*** Task material ***
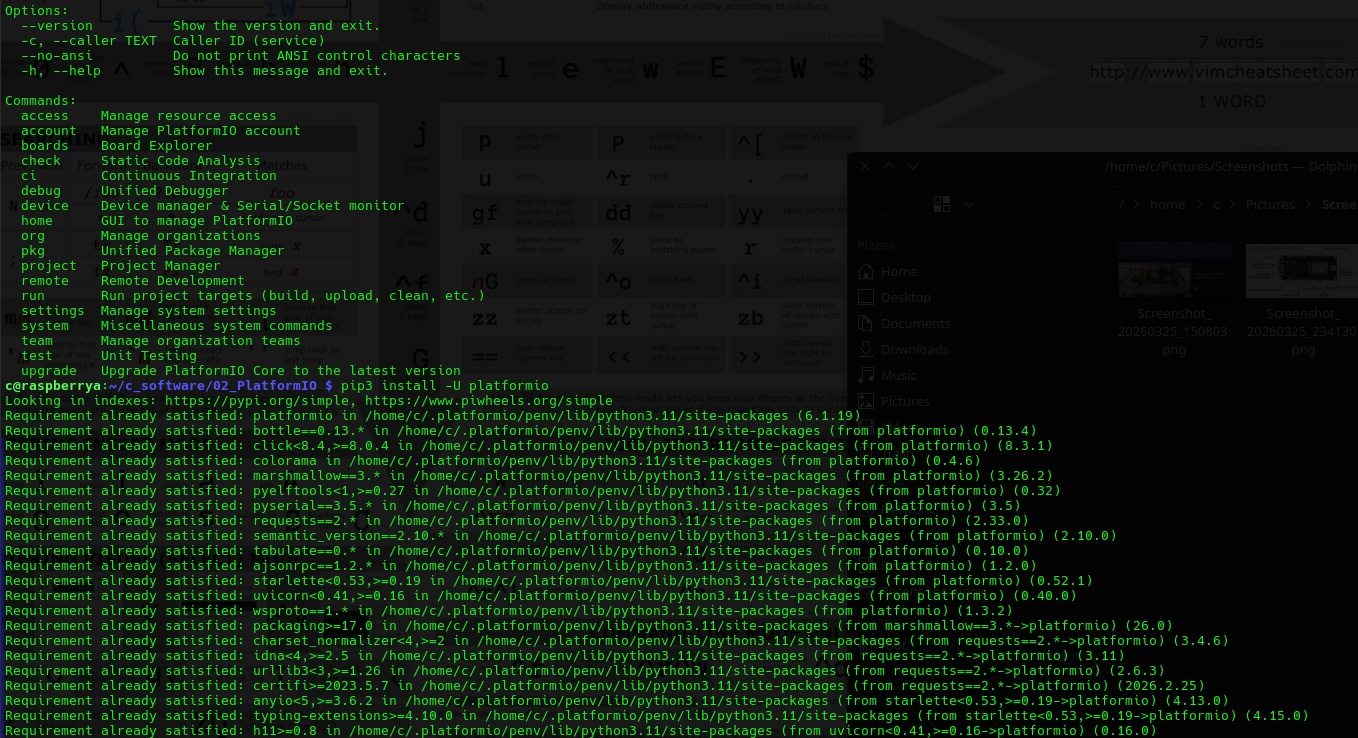This screenshot has height=738, width=1358.
Task: Select thumbnail Screenshot_20260325_150803.png
Action: (1173, 270)
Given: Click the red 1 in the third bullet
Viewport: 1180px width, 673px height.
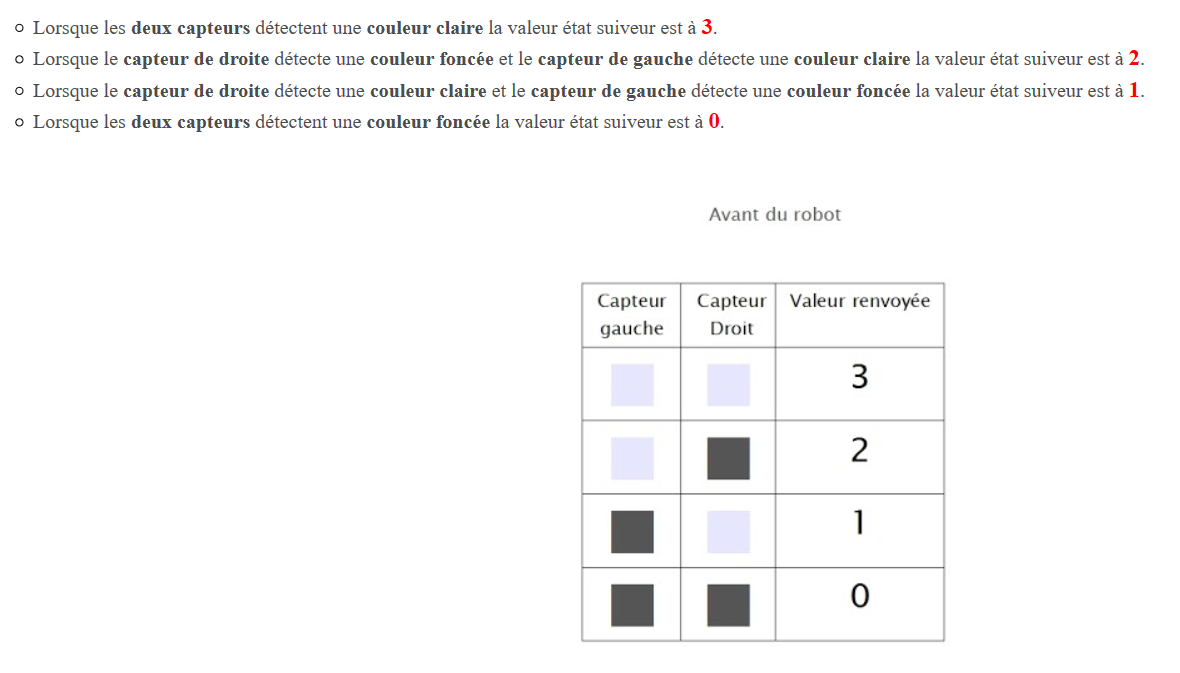Looking at the screenshot, I should 1134,90.
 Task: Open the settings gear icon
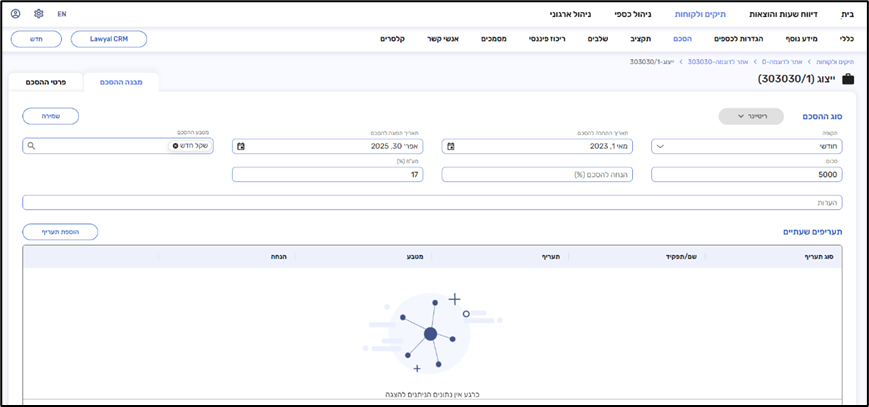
*** End of Task material ***
Task objective —
Go to the line that contains "Given: Click the red 1 in the third bullet" and copy exactly from there through the last line of the records above, both included. Omit pictures.

Response to the task —
Given: Click the red 1 in the third bullet
Viewport: 1180px width, 673px height.
Looking at the screenshot, I should 1134,90.
 Task: Open the settings gear icon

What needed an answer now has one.